Study Uncovers Two Novel Agents that Combat Chronic Tendon Inflammation

By DocWire News Editors - Last Updated: June 29, 2023

A study recently published in The American Journal of Pathology has identified new potential therapies for reducing inflammation in patients with chronic inflammation related to tendon injuries. Being that these are common injuries, particularly in older populations, researchers are searching for better ways to improve these patients’ symptoms. With this new study conducted by researchers in the UK, potential new therapeutics for patients with chronic tendon inflammation have been identified.

Advertisement

“Our study informs new therapeutic approaches that target diseased cells and promote resolution of tendon inflammation, harnessing the body’s own natural responses for therapeutic gain,” said Stephanie G. Dakin, PhD, BVetMed, Nuffield Department of Orthopaedics, Rheumatology and Musculoskeletal Sciences, Botnar Research Centre, University of Oxford, Nuffield Orthopaedic Centre, Oxford, UK.

Specifically, this study shows the anti-inflammatory effects of lipoxin B4 (LXB4) and Resolvin E1 (RvE1), two specialized proresolving mediators (SPMs), on cultured tendon cells with induced shoulder tendon disease. The resident stromal cells, particularly fibroblasts, are key contributors to inflammatory joint diseases, as per Dakin and colleagues.

Once one is injured, their fibroblasts are activated and undergo a form of inflammation memory that contributes to the transition from acute to chronic inflammation. Once this occurs, these fibroblasts cannot return to their normal state. The SPMs used in this UK study interfere with this chronic inflammatory transition, enabling fibroblasts to resolve inflammation of the tendon.

Undurti N Das, MD, DSc, UND Life Sciences, Battle Ground, WA, USA, and BioScience Research Centre and Department of Medicine, GVP Medical College and Hospital, Visakhapatnam, India, touched on the importance of understanding the communication that occurs between resident stromal cells like fibroblasts. Specifically, Das noted that this understanding is important in not only the cells partaking in inflammatory joint diseases, but those involved in the transition from acute to chronic inflammation, tissue resident and incoming macrophages, other infiltrating immune cells, and endothelial cells as well. Understanding all of these different concepts is important to both the disease process and the development of new therapies.

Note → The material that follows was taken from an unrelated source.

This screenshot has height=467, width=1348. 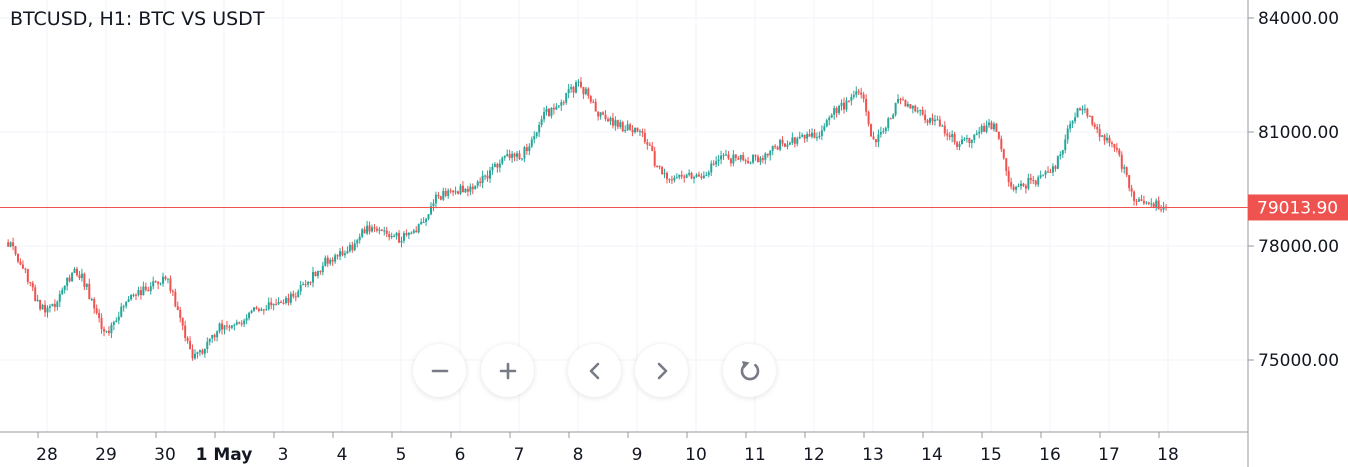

“In this context, the report by Dakin et al is of substantial interest to the field. It establishes that tendon stromal cells isolated from patients with tendon tears show pro-inflammatory phenotype and secrete significantly higher amounts of interleukin (IL)-6 with dysregulated production and action of lipoxin A4, resolvins, protectins, and maresins compared to normal cells,” Das explained.

“There is a clear unmet clinical need to develop effective new therapeutic approaches to treat tendon disease,” added Dr. Dakin. “SPMs, including LXB4 and RvE1, may target diseased cells and potentiate resolution of chronic tendon inflammation.”